### Goal
Duplicate the lines from the one containing "Task: Switch to the Composições tab" through the end of the lines, inclusive, without changing anything in them.

** begin Data rows **

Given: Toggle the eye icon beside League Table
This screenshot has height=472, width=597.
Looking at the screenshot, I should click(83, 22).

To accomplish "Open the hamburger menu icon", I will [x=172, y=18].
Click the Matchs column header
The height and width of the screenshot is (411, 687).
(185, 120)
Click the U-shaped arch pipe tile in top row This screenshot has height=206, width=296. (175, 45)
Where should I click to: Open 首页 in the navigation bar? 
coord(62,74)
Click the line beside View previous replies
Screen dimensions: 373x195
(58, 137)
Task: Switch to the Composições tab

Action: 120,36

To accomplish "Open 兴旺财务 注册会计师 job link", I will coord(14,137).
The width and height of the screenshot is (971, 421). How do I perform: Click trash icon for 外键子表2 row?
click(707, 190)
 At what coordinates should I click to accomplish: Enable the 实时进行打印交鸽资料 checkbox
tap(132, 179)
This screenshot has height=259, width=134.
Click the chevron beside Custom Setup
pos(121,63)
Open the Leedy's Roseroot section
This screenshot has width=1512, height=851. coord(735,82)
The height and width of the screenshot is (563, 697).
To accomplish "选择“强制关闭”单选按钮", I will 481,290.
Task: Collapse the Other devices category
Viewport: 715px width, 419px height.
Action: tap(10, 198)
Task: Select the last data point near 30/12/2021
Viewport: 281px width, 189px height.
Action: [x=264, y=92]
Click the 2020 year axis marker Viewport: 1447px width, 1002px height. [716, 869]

** end Data rows **

### Worked answer
Task: Switch to the Composições tab

Action: 120,36

To accomplish "Open 兴旺财务 注册会计师 job link", I will coord(14,137).
The width and height of the screenshot is (971, 421). How do I perform: Click trash icon for 外键子表2 row?
click(707, 190)
 At what coordinates should I click to accomplish: Enable the 实时进行打印交鸽资料 checkbox
tap(132, 179)
This screenshot has height=259, width=134.
Click the chevron beside Custom Setup
pos(121,63)
Open the Leedy's Roseroot section
This screenshot has width=1512, height=851. coord(735,82)
The height and width of the screenshot is (563, 697).
To accomplish "选择“强制关闭”单选按钮", I will 481,290.
Task: Collapse the Other devices category
Viewport: 715px width, 419px height.
Action: tap(10, 198)
Task: Select the last data point near 30/12/2021
Viewport: 281px width, 189px height.
Action: [x=264, y=92]
Click the 2020 year axis marker Viewport: 1447px width, 1002px height. [716, 869]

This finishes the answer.